Hello, thank you for joining me along my journey of becoming a Runner! I've always been an active guy, played sports in high school and continued into adult recreation sports after high school. As I started my family and found a career, the activity level slowly decreased. Well my Fiance had enough of our lazy ways and started on the Weight Watchers program and completely overhauled our daily meals. Step 2 was getting more active, so we decided to JOG our annual Juvenile Diabetes charity walk and actually enjoyed the activity. The month following the charity walk, we signed up for our first official 5K and had an absolute blast. From that point forward I have officially been BIT by the running bug and this is my journey to becoming a RUNNER!

Tuesday, February 4, 2014

Need Help!

Well I just can't seem to figure out these little twinges in my body and it's becoming extremely frustrating.  I feel like I have an IT Band injury one minute then the next minute I feel like I can go out and knock out some miles.  I am driving myself crazy here (my fiance too LOL).  The hard part for me is that I have always felt that my body was a machine capable of knocking out large number of miles per week if I needed it to, and now I feel like my body is letting me down.  Based on my fiance's suggestions, I really need to maintenance my body when I am not running.  Ice my joins, roll my muscles and tendons, and anything else I can do to keep myself running.  If you have any other suggestion please let me know, I'm willing to try anything at this point.

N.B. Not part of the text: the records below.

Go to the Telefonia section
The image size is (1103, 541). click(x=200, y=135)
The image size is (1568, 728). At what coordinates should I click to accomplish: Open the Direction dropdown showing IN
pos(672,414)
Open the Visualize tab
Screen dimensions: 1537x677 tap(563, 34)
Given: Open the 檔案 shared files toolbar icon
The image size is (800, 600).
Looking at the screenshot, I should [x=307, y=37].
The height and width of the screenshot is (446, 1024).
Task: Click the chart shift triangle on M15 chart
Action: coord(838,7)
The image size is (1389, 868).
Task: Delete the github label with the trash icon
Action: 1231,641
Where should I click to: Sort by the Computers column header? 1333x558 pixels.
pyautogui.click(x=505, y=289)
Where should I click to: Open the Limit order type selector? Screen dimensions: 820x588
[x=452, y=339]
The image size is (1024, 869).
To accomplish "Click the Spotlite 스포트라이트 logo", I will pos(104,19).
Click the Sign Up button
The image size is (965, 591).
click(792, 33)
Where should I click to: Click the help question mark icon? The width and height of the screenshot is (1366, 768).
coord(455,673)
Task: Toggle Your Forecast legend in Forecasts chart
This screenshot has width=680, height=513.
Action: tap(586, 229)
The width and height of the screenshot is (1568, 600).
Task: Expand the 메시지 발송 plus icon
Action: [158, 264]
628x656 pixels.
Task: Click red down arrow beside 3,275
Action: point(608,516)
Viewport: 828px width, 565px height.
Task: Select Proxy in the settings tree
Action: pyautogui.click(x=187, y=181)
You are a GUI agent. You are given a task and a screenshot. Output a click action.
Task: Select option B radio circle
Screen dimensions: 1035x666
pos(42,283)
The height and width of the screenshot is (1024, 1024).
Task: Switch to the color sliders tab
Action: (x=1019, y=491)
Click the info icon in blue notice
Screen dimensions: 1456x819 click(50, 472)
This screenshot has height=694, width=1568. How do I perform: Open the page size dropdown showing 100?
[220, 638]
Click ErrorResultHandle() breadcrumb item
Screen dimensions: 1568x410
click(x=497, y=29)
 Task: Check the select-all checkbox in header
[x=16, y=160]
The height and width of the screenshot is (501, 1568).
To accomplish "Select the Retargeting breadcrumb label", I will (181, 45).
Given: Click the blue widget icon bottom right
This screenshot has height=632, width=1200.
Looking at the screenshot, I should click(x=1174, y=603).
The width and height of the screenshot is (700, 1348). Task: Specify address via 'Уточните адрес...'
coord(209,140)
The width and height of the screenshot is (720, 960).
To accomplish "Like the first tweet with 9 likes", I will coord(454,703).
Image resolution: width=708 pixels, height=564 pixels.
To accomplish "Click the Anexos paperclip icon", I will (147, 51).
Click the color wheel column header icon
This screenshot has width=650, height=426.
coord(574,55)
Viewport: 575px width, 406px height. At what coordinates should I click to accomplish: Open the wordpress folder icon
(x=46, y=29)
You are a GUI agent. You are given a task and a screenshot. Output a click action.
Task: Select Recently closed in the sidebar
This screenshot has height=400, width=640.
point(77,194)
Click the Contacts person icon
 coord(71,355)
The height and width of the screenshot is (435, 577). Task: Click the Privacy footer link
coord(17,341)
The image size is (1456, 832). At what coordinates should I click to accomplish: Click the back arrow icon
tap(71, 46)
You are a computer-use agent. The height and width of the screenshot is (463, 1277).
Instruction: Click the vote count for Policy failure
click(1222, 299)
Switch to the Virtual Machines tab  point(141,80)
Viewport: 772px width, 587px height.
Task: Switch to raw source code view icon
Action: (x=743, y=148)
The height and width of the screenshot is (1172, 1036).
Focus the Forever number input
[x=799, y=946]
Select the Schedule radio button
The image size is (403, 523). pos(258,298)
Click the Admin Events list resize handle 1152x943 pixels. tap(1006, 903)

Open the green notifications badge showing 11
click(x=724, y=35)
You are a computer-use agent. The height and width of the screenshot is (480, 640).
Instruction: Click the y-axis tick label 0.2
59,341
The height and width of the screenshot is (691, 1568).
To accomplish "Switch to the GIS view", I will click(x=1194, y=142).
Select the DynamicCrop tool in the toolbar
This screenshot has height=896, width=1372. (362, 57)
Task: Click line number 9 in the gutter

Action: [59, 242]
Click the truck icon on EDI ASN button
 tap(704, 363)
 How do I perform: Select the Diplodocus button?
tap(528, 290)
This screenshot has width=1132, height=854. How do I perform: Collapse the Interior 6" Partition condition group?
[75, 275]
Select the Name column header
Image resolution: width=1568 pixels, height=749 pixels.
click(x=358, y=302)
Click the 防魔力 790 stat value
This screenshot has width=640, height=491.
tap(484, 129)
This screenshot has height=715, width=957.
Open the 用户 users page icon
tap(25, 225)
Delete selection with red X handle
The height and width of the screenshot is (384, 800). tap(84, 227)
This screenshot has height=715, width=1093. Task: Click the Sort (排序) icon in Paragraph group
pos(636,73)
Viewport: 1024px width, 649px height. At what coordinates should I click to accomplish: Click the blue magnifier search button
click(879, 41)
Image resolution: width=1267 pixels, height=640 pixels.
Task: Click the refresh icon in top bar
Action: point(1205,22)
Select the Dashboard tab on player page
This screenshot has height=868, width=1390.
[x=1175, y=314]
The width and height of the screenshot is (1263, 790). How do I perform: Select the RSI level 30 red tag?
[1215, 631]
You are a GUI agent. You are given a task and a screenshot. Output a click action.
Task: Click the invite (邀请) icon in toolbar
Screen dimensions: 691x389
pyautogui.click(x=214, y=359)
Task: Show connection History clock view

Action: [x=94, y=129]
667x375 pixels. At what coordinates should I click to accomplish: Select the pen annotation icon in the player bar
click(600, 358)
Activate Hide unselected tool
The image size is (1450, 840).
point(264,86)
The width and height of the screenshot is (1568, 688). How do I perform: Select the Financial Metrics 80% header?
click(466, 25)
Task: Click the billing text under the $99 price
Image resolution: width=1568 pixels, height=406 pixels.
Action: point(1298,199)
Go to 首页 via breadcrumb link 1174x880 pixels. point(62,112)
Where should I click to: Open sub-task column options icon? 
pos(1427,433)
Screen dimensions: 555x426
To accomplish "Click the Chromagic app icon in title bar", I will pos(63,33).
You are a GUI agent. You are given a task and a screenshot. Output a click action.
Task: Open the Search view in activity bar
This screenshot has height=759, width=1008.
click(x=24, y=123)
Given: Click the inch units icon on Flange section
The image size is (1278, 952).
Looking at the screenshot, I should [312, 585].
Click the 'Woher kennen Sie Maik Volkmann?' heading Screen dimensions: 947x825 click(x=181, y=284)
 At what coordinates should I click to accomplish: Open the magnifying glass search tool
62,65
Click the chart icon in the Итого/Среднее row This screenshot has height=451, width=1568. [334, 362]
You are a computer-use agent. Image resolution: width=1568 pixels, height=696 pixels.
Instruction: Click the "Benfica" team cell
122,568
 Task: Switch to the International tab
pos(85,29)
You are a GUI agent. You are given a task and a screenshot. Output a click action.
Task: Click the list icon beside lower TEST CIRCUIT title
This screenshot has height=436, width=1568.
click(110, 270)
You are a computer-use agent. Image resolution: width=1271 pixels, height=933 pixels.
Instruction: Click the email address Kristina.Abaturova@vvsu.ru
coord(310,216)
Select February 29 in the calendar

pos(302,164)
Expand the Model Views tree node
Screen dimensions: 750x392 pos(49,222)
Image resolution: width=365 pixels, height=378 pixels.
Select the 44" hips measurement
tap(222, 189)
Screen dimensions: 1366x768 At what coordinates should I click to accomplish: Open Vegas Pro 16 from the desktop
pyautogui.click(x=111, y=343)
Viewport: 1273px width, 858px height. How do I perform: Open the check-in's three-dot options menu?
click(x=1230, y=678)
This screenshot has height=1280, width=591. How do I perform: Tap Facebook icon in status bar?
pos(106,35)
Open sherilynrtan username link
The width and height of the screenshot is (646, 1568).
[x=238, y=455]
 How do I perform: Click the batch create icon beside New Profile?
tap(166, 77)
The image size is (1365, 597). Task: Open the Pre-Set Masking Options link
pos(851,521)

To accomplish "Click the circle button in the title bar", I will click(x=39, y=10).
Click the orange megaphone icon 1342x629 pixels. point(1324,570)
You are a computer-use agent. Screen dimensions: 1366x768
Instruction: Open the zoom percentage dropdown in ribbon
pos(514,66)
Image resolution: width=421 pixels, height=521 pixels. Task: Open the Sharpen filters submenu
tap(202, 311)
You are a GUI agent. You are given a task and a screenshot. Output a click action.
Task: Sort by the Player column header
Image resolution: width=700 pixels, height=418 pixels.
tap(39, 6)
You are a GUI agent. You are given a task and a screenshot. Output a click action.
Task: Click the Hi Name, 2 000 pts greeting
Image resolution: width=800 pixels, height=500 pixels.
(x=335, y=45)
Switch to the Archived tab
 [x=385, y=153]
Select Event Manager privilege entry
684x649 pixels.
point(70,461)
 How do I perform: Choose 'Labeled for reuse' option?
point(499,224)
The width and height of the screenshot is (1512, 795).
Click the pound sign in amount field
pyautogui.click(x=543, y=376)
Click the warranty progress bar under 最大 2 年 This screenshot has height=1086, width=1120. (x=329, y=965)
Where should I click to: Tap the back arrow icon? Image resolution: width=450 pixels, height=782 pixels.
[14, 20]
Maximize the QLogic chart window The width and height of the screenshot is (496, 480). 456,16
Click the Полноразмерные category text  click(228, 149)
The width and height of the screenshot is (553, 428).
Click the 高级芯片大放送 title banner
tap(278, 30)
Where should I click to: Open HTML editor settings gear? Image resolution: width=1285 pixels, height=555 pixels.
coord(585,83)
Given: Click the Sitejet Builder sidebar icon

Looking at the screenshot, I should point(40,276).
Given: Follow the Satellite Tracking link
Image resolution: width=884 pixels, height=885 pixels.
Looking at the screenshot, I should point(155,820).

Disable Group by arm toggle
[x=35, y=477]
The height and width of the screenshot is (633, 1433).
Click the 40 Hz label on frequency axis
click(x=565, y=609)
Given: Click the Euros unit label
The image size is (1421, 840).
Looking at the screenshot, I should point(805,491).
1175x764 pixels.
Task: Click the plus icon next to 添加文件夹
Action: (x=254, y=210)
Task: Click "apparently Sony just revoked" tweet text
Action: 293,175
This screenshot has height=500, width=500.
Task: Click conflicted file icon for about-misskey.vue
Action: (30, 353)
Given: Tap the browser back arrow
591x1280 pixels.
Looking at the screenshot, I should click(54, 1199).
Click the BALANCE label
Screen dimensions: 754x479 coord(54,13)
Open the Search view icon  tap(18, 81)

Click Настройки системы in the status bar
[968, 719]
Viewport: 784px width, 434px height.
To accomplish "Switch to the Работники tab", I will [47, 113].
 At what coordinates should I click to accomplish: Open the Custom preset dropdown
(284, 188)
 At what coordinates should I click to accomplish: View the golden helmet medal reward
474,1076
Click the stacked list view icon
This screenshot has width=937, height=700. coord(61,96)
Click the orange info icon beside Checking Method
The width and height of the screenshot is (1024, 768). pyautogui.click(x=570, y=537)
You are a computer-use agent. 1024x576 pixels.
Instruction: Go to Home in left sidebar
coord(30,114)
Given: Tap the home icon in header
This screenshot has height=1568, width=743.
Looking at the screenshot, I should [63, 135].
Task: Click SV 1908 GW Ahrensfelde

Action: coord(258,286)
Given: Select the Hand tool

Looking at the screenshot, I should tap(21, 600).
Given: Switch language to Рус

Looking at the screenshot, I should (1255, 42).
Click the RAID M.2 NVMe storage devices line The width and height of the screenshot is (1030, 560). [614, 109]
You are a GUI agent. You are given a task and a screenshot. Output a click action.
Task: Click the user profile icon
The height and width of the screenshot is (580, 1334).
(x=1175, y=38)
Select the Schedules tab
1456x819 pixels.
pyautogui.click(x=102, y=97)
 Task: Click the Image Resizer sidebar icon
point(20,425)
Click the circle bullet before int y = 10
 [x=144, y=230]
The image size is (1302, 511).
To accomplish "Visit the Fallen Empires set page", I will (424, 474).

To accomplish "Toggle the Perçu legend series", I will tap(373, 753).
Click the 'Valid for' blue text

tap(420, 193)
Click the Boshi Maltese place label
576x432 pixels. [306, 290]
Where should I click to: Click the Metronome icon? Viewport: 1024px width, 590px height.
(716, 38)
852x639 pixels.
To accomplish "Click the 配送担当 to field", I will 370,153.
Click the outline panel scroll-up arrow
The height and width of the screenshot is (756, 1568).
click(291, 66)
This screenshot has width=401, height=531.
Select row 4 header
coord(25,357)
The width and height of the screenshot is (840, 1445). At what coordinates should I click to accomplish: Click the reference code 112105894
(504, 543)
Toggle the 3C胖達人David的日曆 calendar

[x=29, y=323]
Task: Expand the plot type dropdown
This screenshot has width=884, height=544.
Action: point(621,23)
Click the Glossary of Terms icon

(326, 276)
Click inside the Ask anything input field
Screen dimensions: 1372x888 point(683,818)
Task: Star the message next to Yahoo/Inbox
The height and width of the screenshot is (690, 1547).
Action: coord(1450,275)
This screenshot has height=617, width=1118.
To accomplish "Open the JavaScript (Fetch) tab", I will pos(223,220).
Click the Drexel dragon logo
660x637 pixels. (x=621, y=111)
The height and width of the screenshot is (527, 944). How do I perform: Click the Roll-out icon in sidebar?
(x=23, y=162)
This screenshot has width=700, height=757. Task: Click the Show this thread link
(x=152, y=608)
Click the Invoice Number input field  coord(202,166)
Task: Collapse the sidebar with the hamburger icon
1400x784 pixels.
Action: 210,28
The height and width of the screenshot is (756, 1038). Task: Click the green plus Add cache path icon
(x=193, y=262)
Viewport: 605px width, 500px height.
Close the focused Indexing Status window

Have you ever injured your IT Band?  What do you do pre- and post- training to keep yourself from getting injured?

Plan has me biking a few miles, lets see if I can get out there tonight.


  1. You can try aqua jogging to run without putting too much pressure on your body. I haven't tried it, but others have. Taking warm baths with Epsom salt does help. I'm not a bath taker per se, so I have to be aching to really do this, but it works.

  2. Thanks for the suggestion. I have been reading about "Preventing IT Band Injuries" and I believe that was one of the suggestions. I am really going to focus on stretching, hot/cold, and try to add in some activities that lower the impact on my body.

  3. I think you should really start listening to your fiance!! She sounds like a smart cookie :-)

  4. Foam roller--it really helps. If you google IT band injury, it is usually caused by a muscle imbalance--you need to strengthen your core and your hips. Also, sometimes changing running shoes helps. If you go to a running store where they analyze your form, tell them about your IT issues, they will help recommend a shoe.

    1. I think that is really something I need to add into my training. Previously I would go out and run, shower, then go to bed. I really need to do more post run maintenance to decrease the chance of injury. I feel really good in my shoes but maybe it is time to get some professional help.